This method provides access to any session manager (community or enterprise)
by its fully qualified name. For enterprise sessions, it updates only the
specific factory's sessions (not all factories) to ensure fresh data while
minimizing unnecessary network calls.
For enterprise sessions, the registry queries only the relevant factory's
controller to discover new sessions or detect removed sessions, ensuring you
get current state without querying all factories.
Name Format:
The name must be a fully qualified identifier following the format:
"<system_type>:<source>:<name>"
Examples:
- Community sessions: "community:local_config:worker-1"
- Enterprise sessions: "enterprise:prod-factory:analytics-session"
Args:
name (str): The fully qualified name of the session manager to retrieve.

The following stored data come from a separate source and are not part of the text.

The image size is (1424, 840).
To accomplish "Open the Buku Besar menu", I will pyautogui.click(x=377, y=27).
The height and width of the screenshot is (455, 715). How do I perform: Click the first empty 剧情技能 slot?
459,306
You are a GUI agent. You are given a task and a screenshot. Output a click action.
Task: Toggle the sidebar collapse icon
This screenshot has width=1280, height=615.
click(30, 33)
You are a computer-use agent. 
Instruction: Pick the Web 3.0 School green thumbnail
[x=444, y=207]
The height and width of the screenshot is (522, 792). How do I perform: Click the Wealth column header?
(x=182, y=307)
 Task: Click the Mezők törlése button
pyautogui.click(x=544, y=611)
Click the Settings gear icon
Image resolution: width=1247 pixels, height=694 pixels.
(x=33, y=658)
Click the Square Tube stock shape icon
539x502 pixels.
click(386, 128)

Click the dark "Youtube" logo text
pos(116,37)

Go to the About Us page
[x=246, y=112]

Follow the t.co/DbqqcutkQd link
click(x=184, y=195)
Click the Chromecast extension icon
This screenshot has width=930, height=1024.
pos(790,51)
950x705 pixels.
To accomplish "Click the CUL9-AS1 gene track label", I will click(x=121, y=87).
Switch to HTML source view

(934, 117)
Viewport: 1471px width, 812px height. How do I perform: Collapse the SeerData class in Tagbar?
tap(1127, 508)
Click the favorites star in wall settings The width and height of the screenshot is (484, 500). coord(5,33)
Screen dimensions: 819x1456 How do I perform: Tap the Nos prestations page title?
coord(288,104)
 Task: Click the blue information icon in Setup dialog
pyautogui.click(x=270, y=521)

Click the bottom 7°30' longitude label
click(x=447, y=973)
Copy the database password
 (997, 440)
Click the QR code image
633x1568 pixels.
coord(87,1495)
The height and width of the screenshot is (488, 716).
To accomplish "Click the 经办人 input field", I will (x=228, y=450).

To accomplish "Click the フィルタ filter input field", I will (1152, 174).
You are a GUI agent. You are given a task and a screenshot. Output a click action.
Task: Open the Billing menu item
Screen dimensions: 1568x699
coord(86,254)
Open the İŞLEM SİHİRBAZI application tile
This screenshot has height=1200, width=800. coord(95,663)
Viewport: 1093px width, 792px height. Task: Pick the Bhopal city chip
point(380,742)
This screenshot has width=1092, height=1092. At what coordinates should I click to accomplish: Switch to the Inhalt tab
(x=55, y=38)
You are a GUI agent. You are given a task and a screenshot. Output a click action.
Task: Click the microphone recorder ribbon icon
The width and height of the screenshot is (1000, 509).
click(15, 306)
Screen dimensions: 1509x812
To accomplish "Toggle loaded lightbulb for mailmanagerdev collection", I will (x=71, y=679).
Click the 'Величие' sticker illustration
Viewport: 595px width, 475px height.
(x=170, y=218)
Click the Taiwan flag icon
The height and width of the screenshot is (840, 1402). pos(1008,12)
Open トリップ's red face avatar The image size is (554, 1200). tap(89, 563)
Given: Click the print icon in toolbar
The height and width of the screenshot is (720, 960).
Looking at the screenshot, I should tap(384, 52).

Must follow the format "<system_type>:<source>:<name>".
Returns:
BaseItemManager: The session manager corresponding to the given name.
This will be either a CommunitySessionManager or EnterpriseSessionManager
depending on the session type.
Raises:
InternalError: If the registry has not been initialized via initialize().
RegistryItemNotFoundError: If no session manager with the given name is found in the registry
after updating enterprise sessions.
ExceptionGroup: If any factory updates fail with non-connection exceptions.
Thread Safety:
This method is coroutine-safe and can be called concurrently.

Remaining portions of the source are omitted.